Good Kid, M.A.A.d City by Kendrick Lamar
This album is the most amazing example of the possibilities of storytelling. Kendrick Lamar, the 25-year-old out of Compton, California, captivated the rap world with his mixtape, Section.80, last year, and now returns bigger than ever with his major label debut, “Good Kid, M.A.A.D City.”
“Good Kid, M.A.A.D City” is like a Hollywood movie that leaves you speechless once the final credits roll. It tells the story of growing up around drugs, gangs, violence, and sex. He tells this story with voicemail interludes, character skits, and flawless rhymes. Kendrick shows that he is more than simply a rapper on this album. He’s an actor. He plays characters in his story, and most importantly, he uses the fundamentals of voice acting; pitch, stress, and juncture.
The story of the album is pushed to its limits with Kendrick’s tremendous acting skills. We begin the album perceiving Kendrick as an ignorant 16-year-old who easily falls to peer pressure, and has lustful desires.
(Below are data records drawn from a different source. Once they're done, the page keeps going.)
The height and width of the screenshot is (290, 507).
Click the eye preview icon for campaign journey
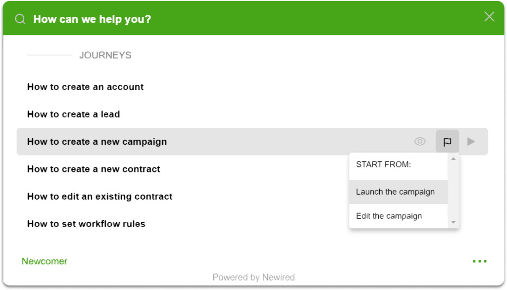tap(420, 141)
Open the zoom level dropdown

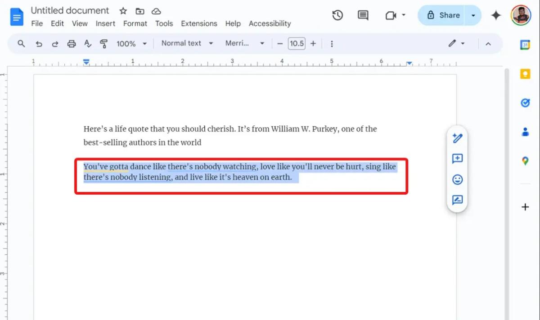(x=131, y=43)
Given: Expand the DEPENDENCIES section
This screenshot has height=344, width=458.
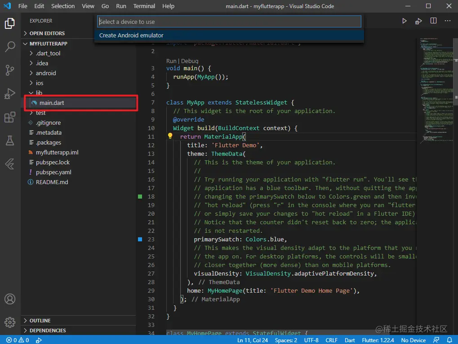Looking at the screenshot, I should [47, 330].
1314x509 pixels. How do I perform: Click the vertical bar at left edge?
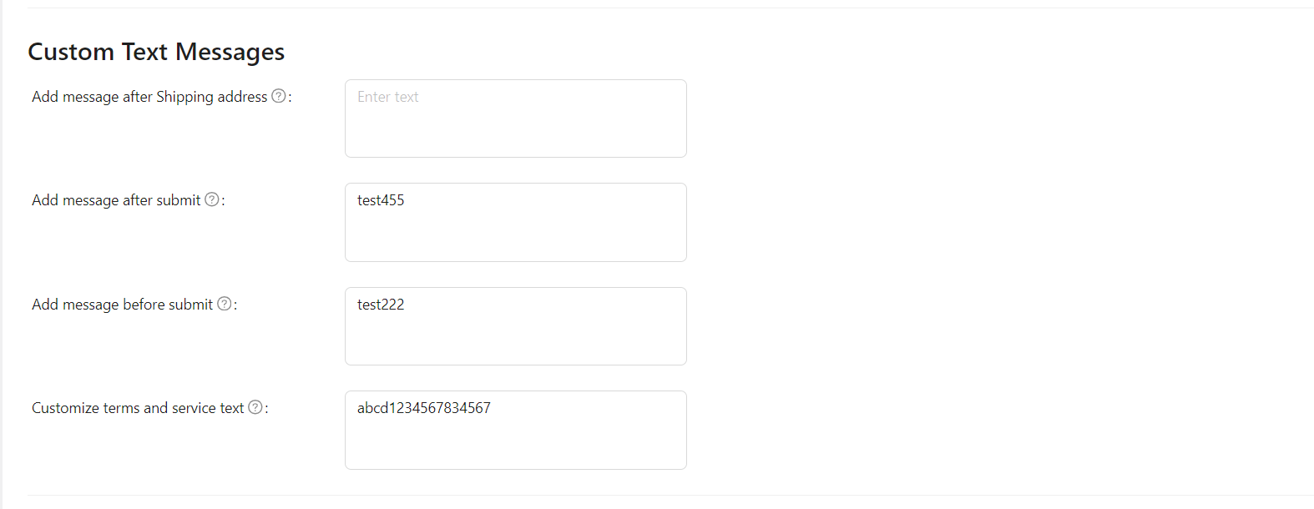pyautogui.click(x=2, y=250)
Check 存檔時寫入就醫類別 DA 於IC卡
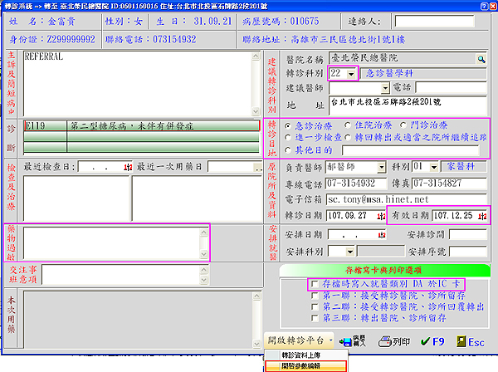Viewport: 498px width, 372px height. coord(314,285)
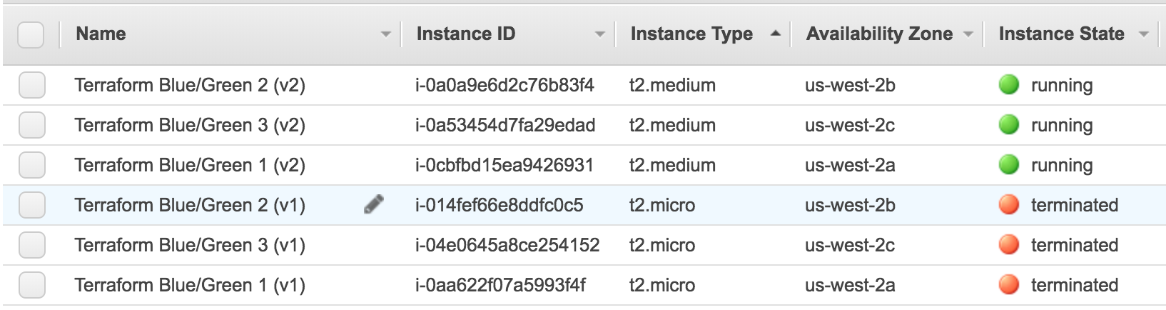Click the red terminated dot for i-04e0645a8ce254152
1166x310 pixels.
pyautogui.click(x=1008, y=245)
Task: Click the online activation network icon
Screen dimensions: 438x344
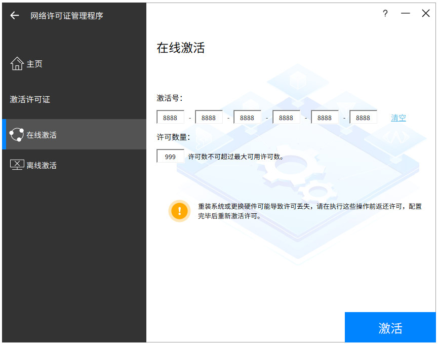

As the album progresses and the story builds to its climax, we see Kendrick realizing his wrongs. For example, when Kendrick is gasping, and rapping in a frightened tone after almost getting shot in the track “M.A.A.D. City,” you begin to see a positive side to young Kendrick. He shows us what his life was like growing up beginning with a loud-mouthed Kendrick progressing to a calm and mature Kendrick that rap fans have grown to know over the past year. Kendrick stars in his short movie, and paints a vivid picture of what growing up in Compton was like for his audience .
Another trait that Kendrick brings to the table that sets this album apart from other rap albums is its simplicity. Kendrick shows us Compton in a relatable way. Simplicity has been something Kendrick has always incorporated in his rhymes, and for good reason. He wants to make an impact on the public with his verses. He doesn’t want people to think about deeper meanings, or try to decipher what he might be saying. He puts it all out there for us to hear, and for us to know that there is a different world that isn’t safe in our country.
Kendrick flawlessly shows us the turmoil of growing up in Compton, or any city like it, through his detailed stories and simple lyrics. And he does all this in an entertaining way. When “Compton” plays at the end, it feels like the credits of a Hollywood movie beginning to roll symbolizing the end of a work of art. That’s exactly what this album is. A work of art that shows us what it’s like to be a good kid in a mad city.
Favorite track: “Sing For Me/I’m Dying of Thirst.” Least favorite track: None of them.